:: Assignment ::
Could you restate word for word the lines running from the one with "This screenshot has height=600, width=800." to the end of the data, both ends included, but without pictures?
* * *
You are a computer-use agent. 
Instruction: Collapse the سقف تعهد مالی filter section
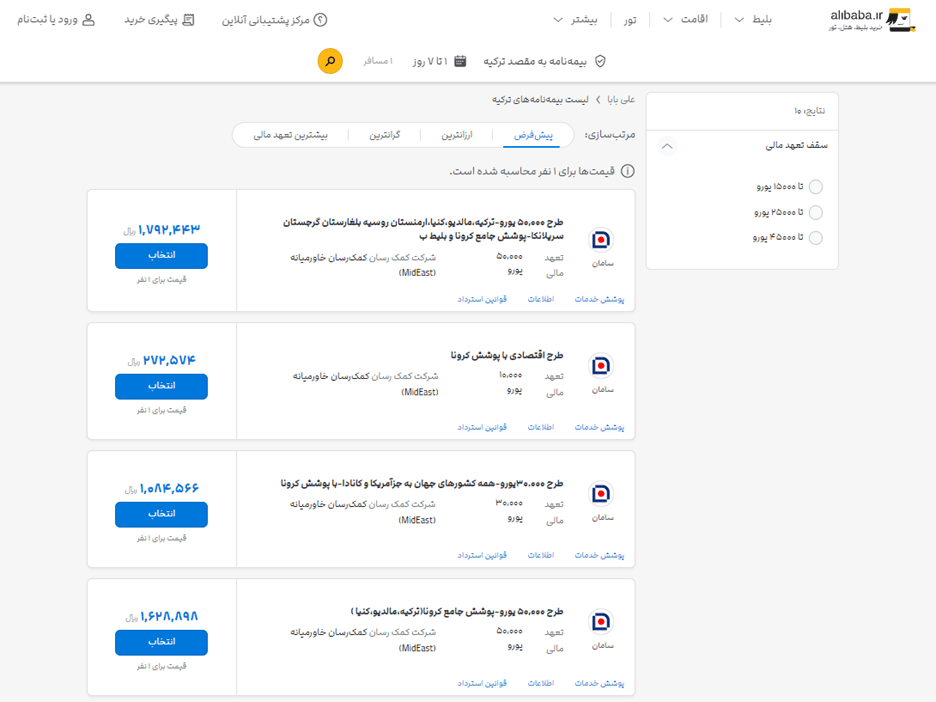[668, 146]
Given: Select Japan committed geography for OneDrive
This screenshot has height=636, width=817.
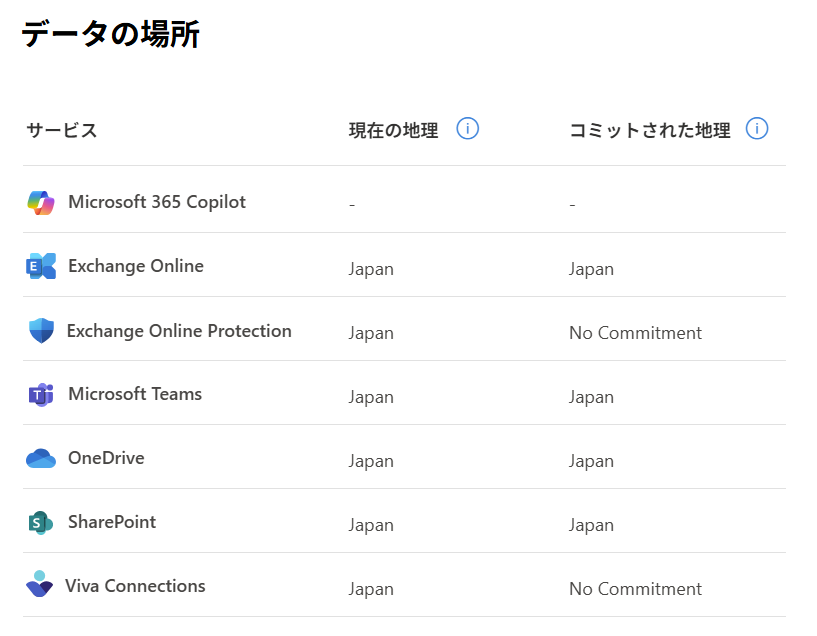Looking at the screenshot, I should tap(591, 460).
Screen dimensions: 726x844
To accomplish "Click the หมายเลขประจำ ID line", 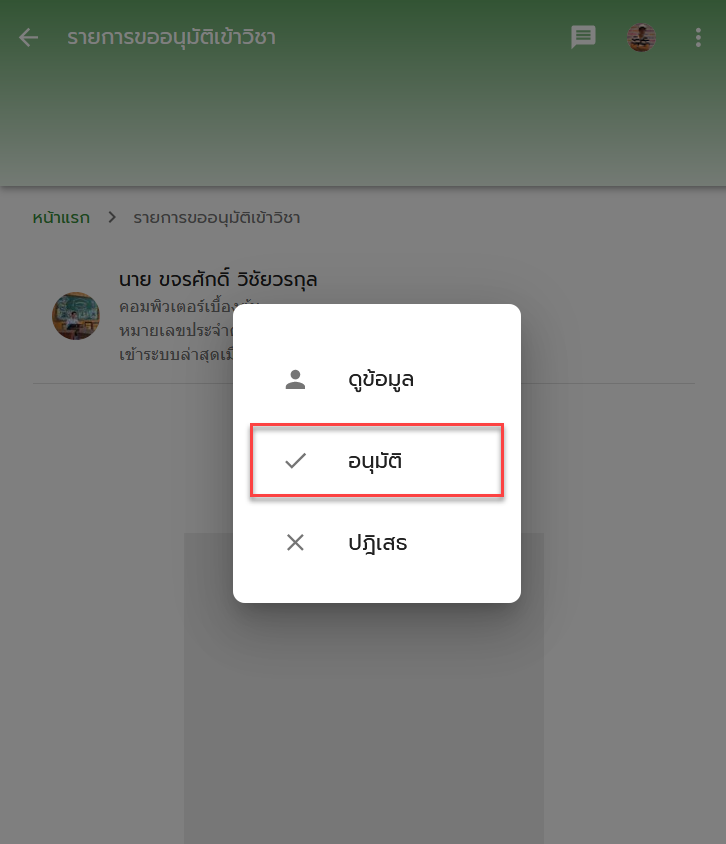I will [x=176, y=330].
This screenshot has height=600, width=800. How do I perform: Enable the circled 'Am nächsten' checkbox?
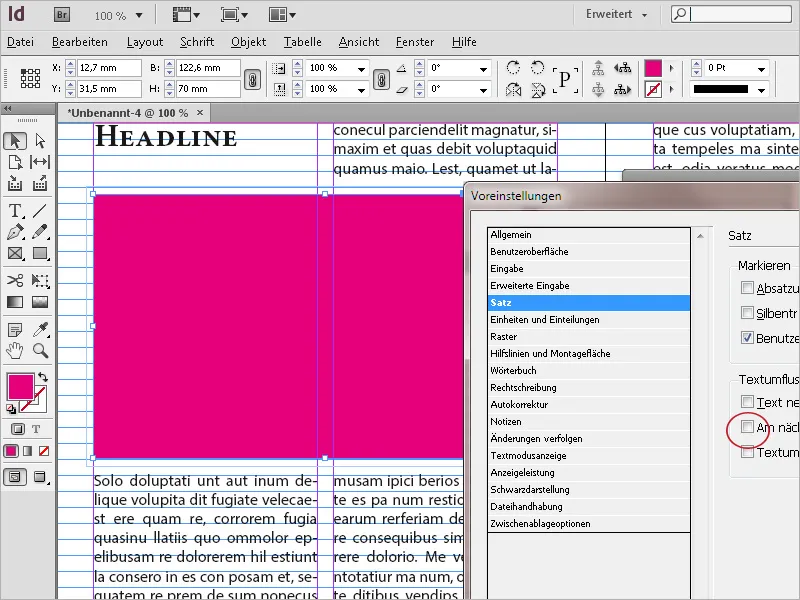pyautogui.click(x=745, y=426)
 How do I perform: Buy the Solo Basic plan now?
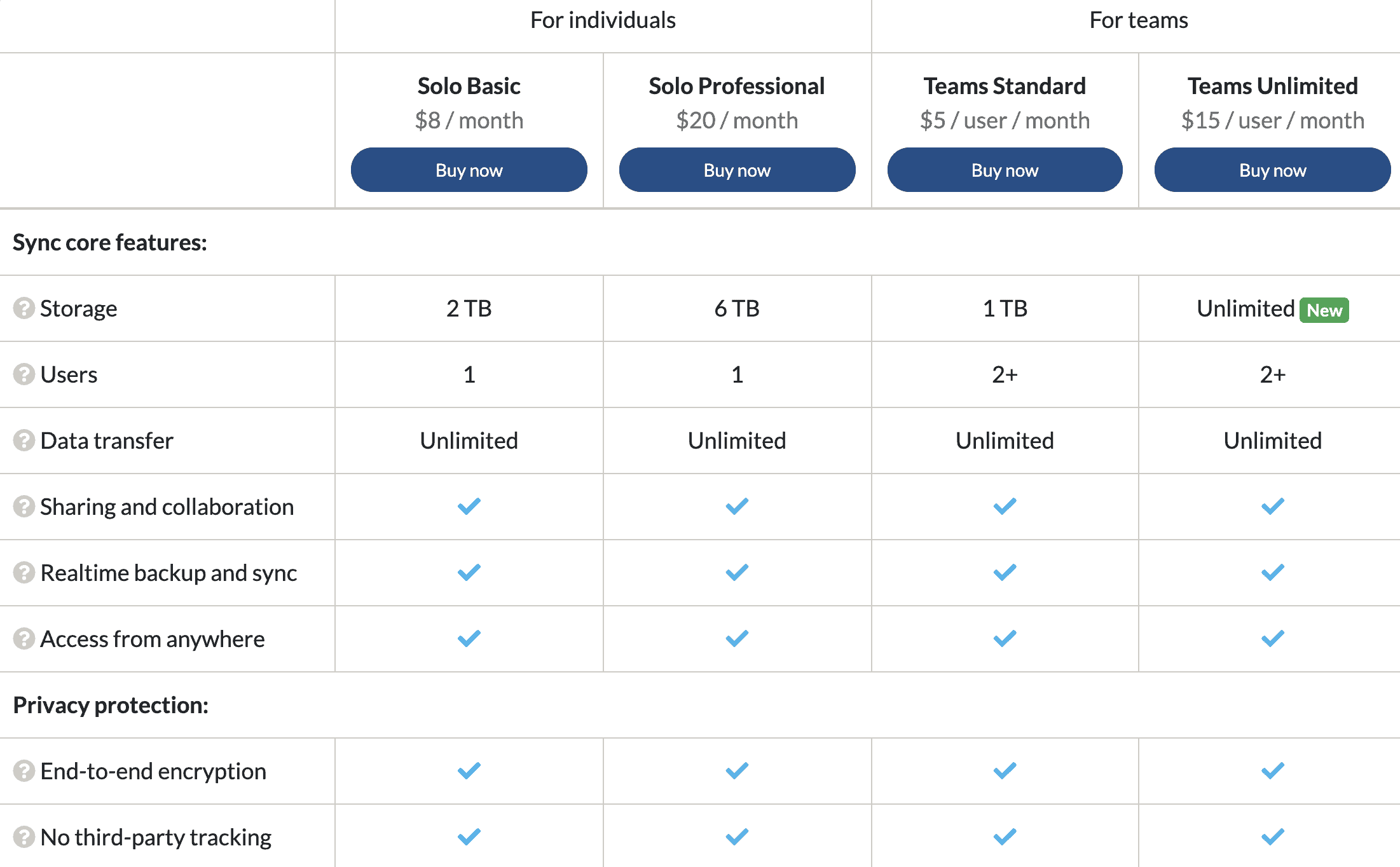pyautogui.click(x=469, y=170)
* * *
:: Response box ::
This screenshot has height=600, width=800. How do I perform: Enable the circled 'Am nächsten' checkbox?
pyautogui.click(x=745, y=426)
 How do I perform: Buy the Solo Basic plan now?
pyautogui.click(x=469, y=170)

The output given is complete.